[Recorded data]
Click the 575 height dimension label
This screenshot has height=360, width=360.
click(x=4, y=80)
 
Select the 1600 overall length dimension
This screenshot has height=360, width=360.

EXERCISE OBJECTIVE: Format everything from the line containing "Select the 1600 overall length dimension" down to the end of the listing as a Markdown table with columns Row and Line. Give one row per line, numbered in order, and omit blank lines.

RESPONSE FOR THIS EXERCISE:
| Row | Line |
|---|---|
| 1 | Select the 1600 overall length dimension |
| 2 | This screenshot has height=360, width=360. |